The Department of Labor and Employment (DoLE), together with the Commission on Higher Education (CHED), Department of Education (DepEd) and the latter's attached agency the Technical Education and Skills Development Authority (TESDA),issued a program to address the prevailing jobs mismatch in the ten priority labor sectors of the country.
“We ought to make our education and training curriculum more suitable to industry needs. This will be achieved through the K+12 modeling program and review of higher education and training curriculum,” DoLE Secretary Rosalinda Dimapilis-Baldoz said.
The K+12, consisting of one year in kindergarten, six years in grade school and six years in high school (four years in junior high and two years in senior high), will be implemented starting June.
Education and training curriculum review is one of the four programs that seek to reduce the unemployment rates in the country, alongside the development of a Philippine Qualifications Framework, career guidance advocacy, and optimal use of the Phil-Jobnet.
“The convergent programs will address jobs mismatches in the sectors of information communications technology and outsourcing, semiconductor and electronics, infrastructure, tourism, agriculture and fisheries,” Baldoz said.
Baldoz said the success of the K+12 lies in reforming the basic education curriculum and in recognition of the importance of early childhood care and basic education to get trainees towards quality Philippine Technical Vocational Education and Training.

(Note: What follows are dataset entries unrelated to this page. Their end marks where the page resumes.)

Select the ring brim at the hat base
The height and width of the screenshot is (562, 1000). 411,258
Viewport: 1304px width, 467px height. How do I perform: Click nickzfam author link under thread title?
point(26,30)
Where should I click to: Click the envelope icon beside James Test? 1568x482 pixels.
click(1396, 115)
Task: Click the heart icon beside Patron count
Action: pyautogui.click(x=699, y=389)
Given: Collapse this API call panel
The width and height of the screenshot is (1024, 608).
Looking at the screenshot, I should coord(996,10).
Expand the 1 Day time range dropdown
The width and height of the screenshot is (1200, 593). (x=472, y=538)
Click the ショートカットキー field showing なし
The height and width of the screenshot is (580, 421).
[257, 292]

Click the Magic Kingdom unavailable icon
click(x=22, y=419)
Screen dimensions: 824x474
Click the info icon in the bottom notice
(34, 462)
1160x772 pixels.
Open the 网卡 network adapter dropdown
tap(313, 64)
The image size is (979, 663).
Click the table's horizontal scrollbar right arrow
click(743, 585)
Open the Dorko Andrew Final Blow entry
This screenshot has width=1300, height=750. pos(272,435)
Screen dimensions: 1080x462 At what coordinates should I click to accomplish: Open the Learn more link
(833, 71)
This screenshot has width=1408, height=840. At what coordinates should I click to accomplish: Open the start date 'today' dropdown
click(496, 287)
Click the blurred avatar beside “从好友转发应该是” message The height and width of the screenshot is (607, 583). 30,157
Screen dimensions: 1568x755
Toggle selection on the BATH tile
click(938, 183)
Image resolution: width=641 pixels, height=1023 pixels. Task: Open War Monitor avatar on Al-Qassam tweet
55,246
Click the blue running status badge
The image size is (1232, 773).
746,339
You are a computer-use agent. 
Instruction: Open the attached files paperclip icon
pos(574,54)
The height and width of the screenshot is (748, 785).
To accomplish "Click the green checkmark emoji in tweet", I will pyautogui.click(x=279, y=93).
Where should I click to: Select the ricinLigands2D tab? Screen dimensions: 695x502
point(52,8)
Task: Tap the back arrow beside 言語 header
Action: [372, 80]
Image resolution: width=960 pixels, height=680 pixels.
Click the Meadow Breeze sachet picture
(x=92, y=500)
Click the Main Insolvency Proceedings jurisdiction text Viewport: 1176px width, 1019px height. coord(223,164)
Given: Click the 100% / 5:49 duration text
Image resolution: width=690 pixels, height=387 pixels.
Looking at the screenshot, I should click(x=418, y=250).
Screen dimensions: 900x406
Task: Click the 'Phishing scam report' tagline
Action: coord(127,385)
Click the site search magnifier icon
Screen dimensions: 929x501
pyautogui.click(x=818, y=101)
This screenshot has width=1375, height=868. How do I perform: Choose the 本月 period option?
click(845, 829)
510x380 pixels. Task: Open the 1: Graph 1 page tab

In senior high school, DoLE will tap business organizations and foreign chambers of commerce and industries to consider K+12 graduates for employment and training.
“There will be a matching of competency requirements and standards so 12-year basic education graduates will qualify with employer requirements,” Baldoz said.
The DoLE and its partner agencies will tailor-fit curriculum to develop priority skills to qualify for jobs and the regular review and updating of the basic curriculum.
Prospective graduates of the K+12 program and the public in general can also avail of the career guidance advocacy program to know the hot jobs, in-demand and hard-to-fill occupations, and be guided by career industry data and labor market intelligence.
For this year, each region will get P150,000 to hold career advocacy and P20 million in continuing technical assistance to the Public Employment Service Offices (PESOs).
The DoLE targets to offer 1.2 million jobs for PESOs. There are currently 64,297 job vacancies posted on its job website Phil-Jobnet.